- Required action -
Starting with the line that contains "Screen dimensions: 220x255" and ending with the final line of the data below, print those lines exactly and nothing else.

- Source data -
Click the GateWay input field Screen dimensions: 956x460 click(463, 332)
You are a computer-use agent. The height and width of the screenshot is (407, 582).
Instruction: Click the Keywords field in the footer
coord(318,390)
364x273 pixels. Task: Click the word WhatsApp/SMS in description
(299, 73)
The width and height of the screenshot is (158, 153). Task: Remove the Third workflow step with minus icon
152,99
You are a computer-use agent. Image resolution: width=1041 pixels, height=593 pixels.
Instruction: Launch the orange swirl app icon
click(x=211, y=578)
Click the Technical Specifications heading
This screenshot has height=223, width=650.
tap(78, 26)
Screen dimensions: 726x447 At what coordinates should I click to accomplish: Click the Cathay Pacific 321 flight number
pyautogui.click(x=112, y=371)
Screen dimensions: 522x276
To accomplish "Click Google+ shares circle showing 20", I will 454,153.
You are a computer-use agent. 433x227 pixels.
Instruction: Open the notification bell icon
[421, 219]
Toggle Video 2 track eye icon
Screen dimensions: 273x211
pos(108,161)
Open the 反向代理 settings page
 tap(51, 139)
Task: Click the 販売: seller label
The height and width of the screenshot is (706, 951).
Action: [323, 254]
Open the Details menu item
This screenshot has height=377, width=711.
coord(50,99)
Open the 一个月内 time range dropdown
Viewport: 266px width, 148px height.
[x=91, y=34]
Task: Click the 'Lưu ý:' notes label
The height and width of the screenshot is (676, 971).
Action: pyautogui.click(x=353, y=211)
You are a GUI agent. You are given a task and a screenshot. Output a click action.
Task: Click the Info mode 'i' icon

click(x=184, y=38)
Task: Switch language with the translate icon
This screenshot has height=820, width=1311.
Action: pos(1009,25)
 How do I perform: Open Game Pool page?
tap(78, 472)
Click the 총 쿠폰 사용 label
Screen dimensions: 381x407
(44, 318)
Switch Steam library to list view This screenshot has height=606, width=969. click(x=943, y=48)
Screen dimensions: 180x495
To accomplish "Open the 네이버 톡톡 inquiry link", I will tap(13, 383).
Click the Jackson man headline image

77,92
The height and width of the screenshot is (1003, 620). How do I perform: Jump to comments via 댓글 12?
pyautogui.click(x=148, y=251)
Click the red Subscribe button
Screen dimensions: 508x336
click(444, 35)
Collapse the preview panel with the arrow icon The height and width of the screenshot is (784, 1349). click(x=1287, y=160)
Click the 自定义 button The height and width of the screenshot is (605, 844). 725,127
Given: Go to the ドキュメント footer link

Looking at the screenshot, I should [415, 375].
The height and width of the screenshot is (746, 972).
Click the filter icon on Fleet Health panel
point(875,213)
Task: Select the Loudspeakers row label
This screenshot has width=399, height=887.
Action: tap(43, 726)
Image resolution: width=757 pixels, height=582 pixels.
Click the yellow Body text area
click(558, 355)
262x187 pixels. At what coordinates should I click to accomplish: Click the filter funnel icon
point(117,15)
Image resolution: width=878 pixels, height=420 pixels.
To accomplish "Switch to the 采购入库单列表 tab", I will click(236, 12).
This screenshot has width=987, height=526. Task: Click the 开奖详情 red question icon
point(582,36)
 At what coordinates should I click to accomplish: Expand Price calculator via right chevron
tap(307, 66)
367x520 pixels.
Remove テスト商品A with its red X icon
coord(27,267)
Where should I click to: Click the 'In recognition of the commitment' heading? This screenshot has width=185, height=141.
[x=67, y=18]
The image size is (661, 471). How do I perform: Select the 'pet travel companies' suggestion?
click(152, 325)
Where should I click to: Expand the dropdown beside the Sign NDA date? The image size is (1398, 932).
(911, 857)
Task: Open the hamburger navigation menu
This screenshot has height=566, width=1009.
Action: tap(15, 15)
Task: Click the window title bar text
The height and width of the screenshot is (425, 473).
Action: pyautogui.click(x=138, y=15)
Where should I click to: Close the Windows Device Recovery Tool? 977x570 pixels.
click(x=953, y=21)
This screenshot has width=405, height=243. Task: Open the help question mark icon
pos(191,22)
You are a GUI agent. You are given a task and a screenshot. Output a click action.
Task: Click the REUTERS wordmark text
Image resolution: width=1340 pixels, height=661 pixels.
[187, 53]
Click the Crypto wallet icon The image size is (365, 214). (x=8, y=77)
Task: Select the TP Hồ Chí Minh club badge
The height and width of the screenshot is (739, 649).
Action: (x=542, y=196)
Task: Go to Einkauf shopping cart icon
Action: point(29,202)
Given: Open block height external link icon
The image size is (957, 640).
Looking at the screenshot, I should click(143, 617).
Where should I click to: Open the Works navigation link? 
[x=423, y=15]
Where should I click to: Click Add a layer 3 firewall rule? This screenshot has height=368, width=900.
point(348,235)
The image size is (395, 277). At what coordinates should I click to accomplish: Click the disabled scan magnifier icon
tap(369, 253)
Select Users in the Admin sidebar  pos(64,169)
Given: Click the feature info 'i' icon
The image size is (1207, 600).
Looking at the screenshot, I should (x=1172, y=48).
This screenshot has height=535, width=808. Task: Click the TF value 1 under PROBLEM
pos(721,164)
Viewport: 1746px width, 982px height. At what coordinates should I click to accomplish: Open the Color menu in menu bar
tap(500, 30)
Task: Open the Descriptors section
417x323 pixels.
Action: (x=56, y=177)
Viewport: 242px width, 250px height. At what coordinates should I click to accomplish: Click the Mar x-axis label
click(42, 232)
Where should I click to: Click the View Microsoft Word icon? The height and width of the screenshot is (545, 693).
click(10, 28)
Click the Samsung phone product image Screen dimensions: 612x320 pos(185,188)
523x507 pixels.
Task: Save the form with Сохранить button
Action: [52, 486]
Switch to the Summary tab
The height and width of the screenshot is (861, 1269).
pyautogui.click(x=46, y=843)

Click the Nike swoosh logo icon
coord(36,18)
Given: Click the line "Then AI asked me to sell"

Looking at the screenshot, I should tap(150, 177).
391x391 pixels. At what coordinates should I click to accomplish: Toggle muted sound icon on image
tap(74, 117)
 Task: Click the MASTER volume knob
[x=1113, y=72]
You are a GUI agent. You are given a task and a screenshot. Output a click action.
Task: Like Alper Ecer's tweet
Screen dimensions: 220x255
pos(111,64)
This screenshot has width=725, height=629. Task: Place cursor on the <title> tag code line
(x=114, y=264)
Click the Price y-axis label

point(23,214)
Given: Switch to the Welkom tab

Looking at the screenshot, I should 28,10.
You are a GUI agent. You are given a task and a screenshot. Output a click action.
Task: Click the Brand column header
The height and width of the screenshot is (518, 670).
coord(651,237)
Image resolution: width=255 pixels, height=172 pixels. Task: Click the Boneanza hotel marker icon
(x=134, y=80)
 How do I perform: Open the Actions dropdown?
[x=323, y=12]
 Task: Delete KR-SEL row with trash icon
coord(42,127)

- Reply to the exercise -
Screen dimensions: 220x255
pos(111,64)
This screenshot has width=725, height=629. Task: Place cursor on the <title> tag code line
(x=114, y=264)
Click the Price y-axis label

point(23,214)
Given: Switch to the Welkom tab

Looking at the screenshot, I should 28,10.
You are a GUI agent. You are given a task and a screenshot. Output a click action.
Task: Click the Brand column header
The height and width of the screenshot is (518, 670).
coord(651,237)
Image resolution: width=255 pixels, height=172 pixels. Task: Click the Boneanza hotel marker icon
(x=134, y=80)
 How do I perform: Open the Actions dropdown?
[x=323, y=12]
 Task: Delete KR-SEL row with trash icon
coord(42,127)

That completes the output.